The U.S. Department of Energy (DOE) is awarding $65 million to support 93 projects spread across 28 different states. The U-M department of Nuclear Engineering and Radiological Sciences (NERS) has received $1,883,668 to fund seven projects to advance nuclear technology. The awards are through two DOE programs: the Nuclear Energy University Program (NEUP) and the Nuclear Energy Enabling Technologies (NEET). 

“Investments in programs like these help strengthen American leadership in nuclear innovation by supporting the development of the next generation of talent,” said Dr. Rita Baranwal, Assistant Secretary for Nuclear Energy and alum of the U-M College of Engineering. “DOE is committed to ensuring that researchers have access to cutting-edge infrastructure and lab capabilities to develop advanced nuclear technologies.”

“Advancing the next generation of nuclear energy is paramount to ensuring reliable, clean electricity for the American people.

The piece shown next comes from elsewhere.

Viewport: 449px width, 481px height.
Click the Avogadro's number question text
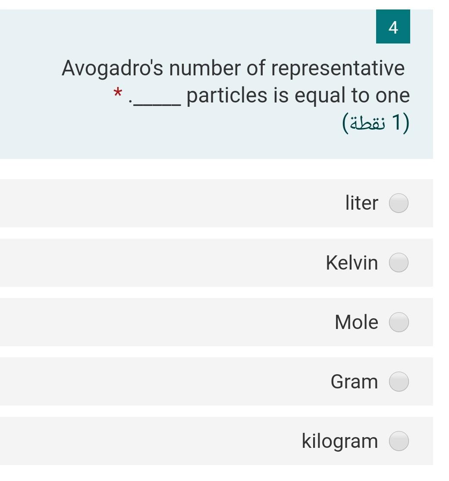click(233, 67)
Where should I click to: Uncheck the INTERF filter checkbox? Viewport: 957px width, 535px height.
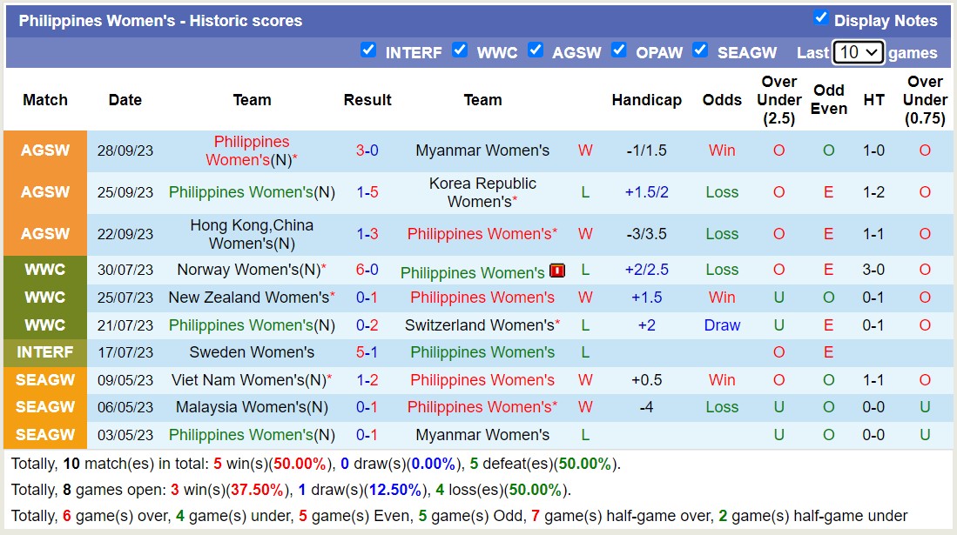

If we are serious about making substantial progress in reducing greenhouse gas emissions, then emissions-free nuclear energy must be a part of that conversation,” said Secretary of Energy Dan Brouillette.


Center for thermal-fluids application in nuclear energy: Establishing the knowledgebase for thermal-hydraulic multiscale simulation to accelerate the deployment of advanced reactors

NERS PI: Professor Annalisa Manera
Amount: $500,143
Collaborators: NERS, Penn State University (Lead—Dr. Elia Merzari), Massachusetts Institute of Technology, North Carolina State University, Texas A&M University, Liberty University, Argonne National Laboratory, Idaho National Laboratory, General Atomics, Westinghouse, TerraPower LLC, Kairos Power
Project description: Researchers will establish a university component to the recently established Center of Excellence for Thermal Fluids Applications in Nuclear Energy that is fully integrated with the laboratory efforts and its stakeholders (e.g., industry, DOE programs, NRC).The consortium will deliver improved, fast-running models for complex physical phenomena involving turbulent mixing, thermal stratification and thermal striping in complex geometries relevant to these reactors. This will in turn lead to improved economics by achieving higher operating temperatures and/or a reduction in capital costs.


Deployment Pathways of Small Modular Reactors in Electric Power, Industrial, and Other Niche Markets to Achieve Cost Reductions and Widespread Use (RC-10.2)

NERS PI: Professor Todd Allen
Amount: $73,207
Collaborators: NERS, U-M School for Environment and Sustainability (lead—Michael Craig), Cornell University
Project description: Researchers will explore how to leverage two key value propositions for small modular reactors (SMR) in shifting market conditions, in order to achieve widespread market deployment: (1) participation in small and large power and industrial markets and (2) cost reductions via mass fabrication. The result of this work will be advanced power system modeling, optimized SMR design with thermal storage for power and industry markets, and new SMR deployment pathways.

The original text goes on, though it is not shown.